编译器使用关联性有什么问题? [英] What's wrong with using associativity by compilers?

问题描述

有时关联性可用于松散数据依赖关系，我很好奇它有多大帮助.我很惊讶地发现，通过手动展开一个简单的循环，我几乎可以得到 4 倍的加速因子，无论是在 Java(构建 1.7.0_51-b13)中还是在 C(gcc 4.4)中.3).

所以要么我在做一些非常愚蠢的事情，要么编译器忽略了一个强大的工具.我开始于

int a = 0;对于 (int i=0; i

计算接近于 String.hashCode() 的东西(设置 M1=31 并使用 char[]).计算非常简单，对于 t.length=1000 在我的 i5-2400 @ 3.10GHz(Java 和 C)上大约需要 1.2 微秒.

观察每两个步骤 a 乘以 M2 = M1*M1 并添加一些东西.这导致了这段代码

int a = 0;for (int i=0; i

这恰好是第一个片段的两倍.奇怪的是，省略括号会降低 20% 的加速.有趣的是，这可以重复，并且可以达到 3.8 的因子.

与 java 不同，gcc -O3 选择不展开循环.这是明智的选择，因为无论如何它都无济于事(如 -funroll-all-loops 所示).

所以我的问题1是:是什么阻止了这样的优化?

^{谷歌搜索没有用，我得到了关联数组"；和关联运算符"仅.}

更新

我稍微改进了我的基准，并且可以现在提供一些结果.除了展开 4 次之外没有任何加速，可能是因为乘法和加法一起需要 4 个周期.

更新 2

由于 Java 已经展开循环，因此所有繁重的工作都已完成.我们得到的是这样的

...预循环for (int i=0; i

有趣的部分可以像这样重写

 a = M1 * ((M1 * a) + t[i]) + t[i+1];//延迟 2mul + 2add

这表明有 2 次乘法和 2 次加法，所有这些都按顺序执行，因此在现代 x86 CPU 上需要 8 个周期.我们现在需要的只是一些小学数学(即使在溢出或其他情况下也适用于 ints，但不适用于浮点).

 a = ((M1 * (M1 * a)) + (M1 * t[i])) + t[i+1];//延迟 2mul + 2add

到目前为止我们什么也没得到，但是它允许我们折叠常量

 a = ((M2 * a) + (M1 * t[i])) + t[i+1];//延迟 1mul + 2add

通过重组总和获得更多

 a = (M2 * a) + ((M1 * t[i]) + t[i+1]);//延迟 1mul + 1add

解决方案

以下是我对您的两种情况的理解: 在第一种情况下，您有一个需要 N 步的循环；在第二种情况下，您手动将第一种情况的两个连续迭代合并为一个，因此在第二种情况下您只需要执行 N/2 步.您的第二个案例运行得更快，您想知道为什么愚蠢的编译器不能自动完成.

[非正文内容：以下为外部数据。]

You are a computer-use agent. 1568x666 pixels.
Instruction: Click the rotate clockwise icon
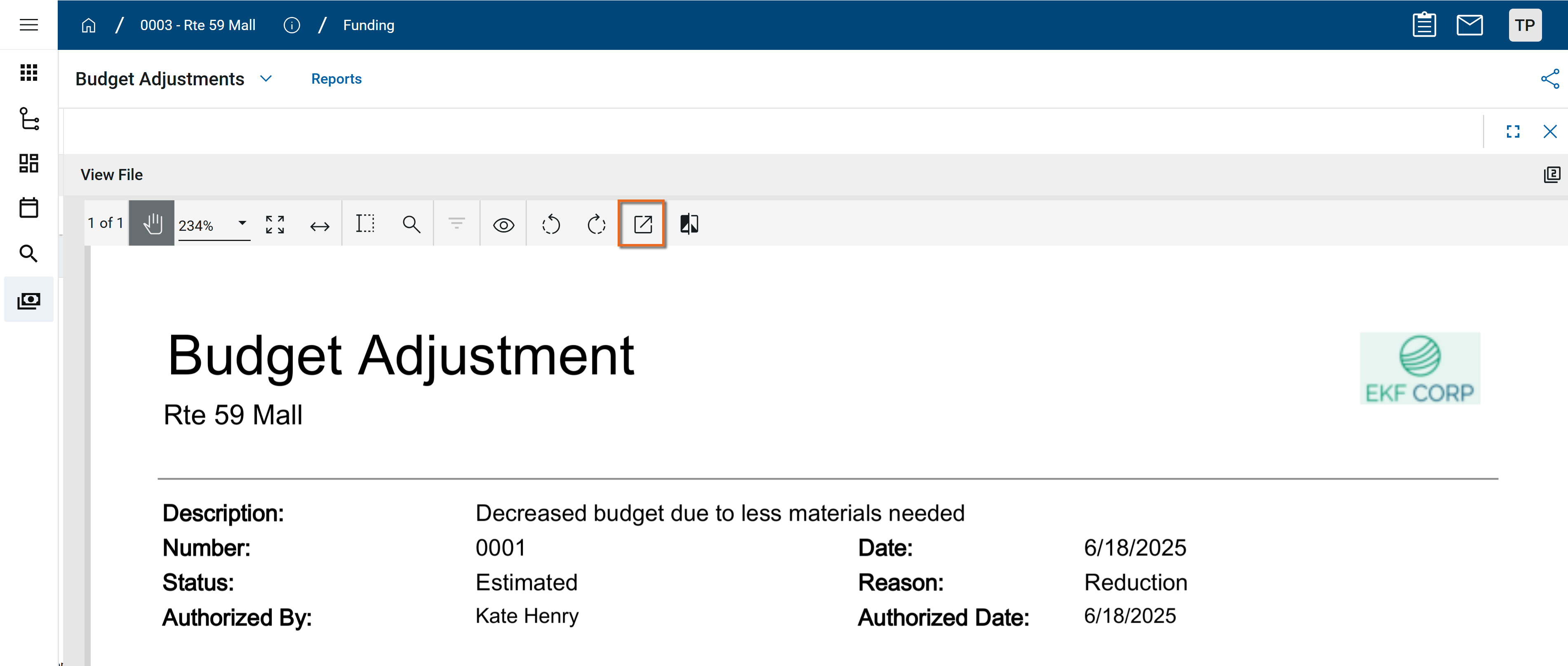click(596, 225)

没有什么可以阻止编译器进行这样的优化.但请注意，原始循环的这种重写会导致更大的可执行文件大小:您for 循环内有更多指令，循环后还有额外的 if.
如果 N=1 或 N=3，原始循环可能会更快(更少的分支和更好的缓存/预取/分支预测).它使在您的情况下速度更快，但在其他情况下可能会使速度变慢.是否值得进行这种优化并不清楚，而且在编译器中实现这种优化非常重要.

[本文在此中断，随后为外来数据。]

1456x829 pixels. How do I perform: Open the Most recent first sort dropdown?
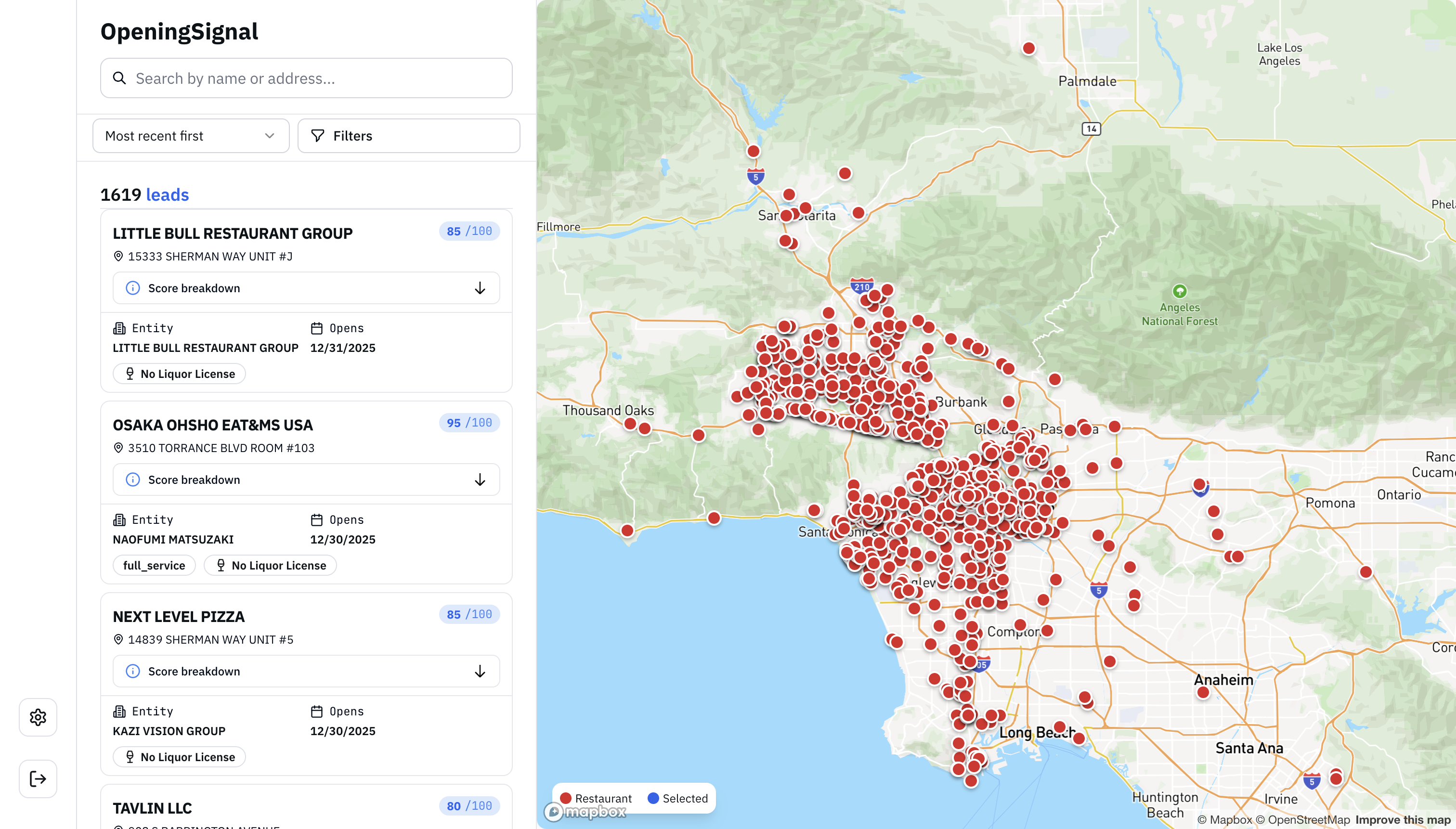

顺便说一下，您所做的与循环矢量化非常相似，但在您的情况下，您手动执行了并行步骤并插入了结果.Eric Brumer 的 Compiler Confidential 演讲将让您深入了解为什么重写循环通常是棘手以及有哪些缺点/缺点(更大的可执行文件大小，在某些情况下可能更慢).因此，编译器编写者非常清楚这种优化的可能性，并正在积极致力于它，但总的来说，它非常重要，而且也会使事情变慢.

<小时>

请为我尝试:

int a = 0;for (int i=0; i

假设 M1=31.原则上，编译器应该足够聪明，可以将 31*a 重写为 (a<<5)-a 但我很好奇它是否真的这样做了.>

Sometimes associativity can be used to loose data dependencies and I was curious how much it can help. I was rather surprised to find out that I can nearly get a speed-up factor of 4 by manually unrolling a trivial loop, both in Java (build 1.7.0_51-b13) and in C (gcc 4.4.3).

So either I'm doing something pretty stupid or the compilers ignore a powerful tool. I started with

int a = 0;
for (int i=0; i<N; ++i) a = M1 * a + t[i];

which computes something close to String.hashCode() (set M1=31 and use a char[]). The computation is pretty trivial and for t.length=1000 takes about 1.2 microsecond on my i5-2400 @ 3.10GHz (both in Java and C).

Observe that each two steps a gets multiplied by M2 = M1*M1 and added something. This leads to this piece of code

int a = 0;
for (int i=0; i<N; i+=2) {
    a = M2 * a + (M1 * t[i] + t[i+1]); // <-- note the parentheses!
}
if (i < len) a = M1 * a + t[i]; // Handle odd length.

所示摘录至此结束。